The friend also told police that Garcia had a collection of 20 to 30 watches — worth $2,000 to $8,000 each — in display cases and an extensive collection of expensive alcohol. Police did not find those items in the residence either, according to the complaint.
Garcia’s home also had an alarm system, but it had been disabled and the control box was missing. Garcia’s wallet and cellphone were missing as well, the complaint continued.
Joplin, when interviewed by Sgt. Robert Cheatam, allegedly said that he’d been in Ketchikan on March 16 to visit Garcia, and that he’d left the next day. He also allegedly told police that the last time he’d seen Garcia alive was on March 16, and he didn’t say anything about shipping items south from Ketchikan or having business in town apart from seeing Garcia, according to the complaint.
After interviewing Joplin, the KPD took custody of Garcia’s vehicle and found a receipt allegedly showing that Joplin used Lynden Transport to ship three containers on March 17 from Ketchikan to his Maple Valley, Washington, home. Alaska Marine Lines shipping documents filled out by Joplin stated that the items in the containers included used household goods and personal affects, and that Joplin was the sender, the complaint alleges.
The approximate weight of the items was 4,415 pounds.
Sgt. Eric Mattson, with the KPD, reviewed video surveillance footage from the shipping facility that allegedly showed Joplin using Garcia’s truck to make four trips to the facility. Garcia was not in the truck during those trips, according to the complaint.
The shipping containers were held at an AML facility in Seattle when they arrived there, and Det. Doug Carlton with the Port of Seattle Police Department applied for and received a search warrant for the containers on March 30, according to the complaint.

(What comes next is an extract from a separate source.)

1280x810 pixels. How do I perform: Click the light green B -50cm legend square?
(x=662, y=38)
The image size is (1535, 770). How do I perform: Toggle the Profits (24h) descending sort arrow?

The warrant was executed on March 30, and the containers allegedly contained: high-value alcohol, some of the watches inside a display case, part of the coin collection, multiple electronics and various household items, according to the complaint.
The KPD also has executed search warrants on Garcia’s financial records. The complaint alleges that, starting on March 16, there were several electronic, bank-to-bank money transfers, with money going from Garcia’s bank account to accounts of Joplin and a woman.
“(The woman) is an acquaintance of Joplin who lives down in the Seattle area,” Dossett said on Monday. “ ... Officers have talked to her. I don’t want to label her as a suspect, but officers have talked to her.”
Almost $37,000 is alleged to have been taken from Garcia’s account as of March 30, according to the complaint.
“Due to the large amount of cash already disbursed to Mr. Joplin out of Dr. Garcia’s account, and the fact that much of the valuable property missing from Dr. Garcia’s residence has yet to be recovered, it is believed that Mr. Joplin currently has substantial resources at his disposal,” the complaint alleges.
During the course of their investigation, police contacted a Seattle office of the company that owned the shipping containers that Joplin allegedly used to ship items south from Ketchikan. An employee of the company told officers that Joplin was planning to leave the country on Tuesday, according to the complaint.
Joplin was contacted Friday afternoon at a shipping yard near Tacoma, Washington, by Mattson, KPD Officer Devin Miller and a detective from King County, Washington, when he went to pick up the shipping containers, according to Dossett.
Police also searched Joplin’s home in Washington on Friday.
Joplin currently is being held as a fugitive on $200,000 bail at the King County Correctional Facility, according to online prison information.
The State of Alaska is working to extradite Joplin, but it’s unclear when he might appear in court in Ketchikan.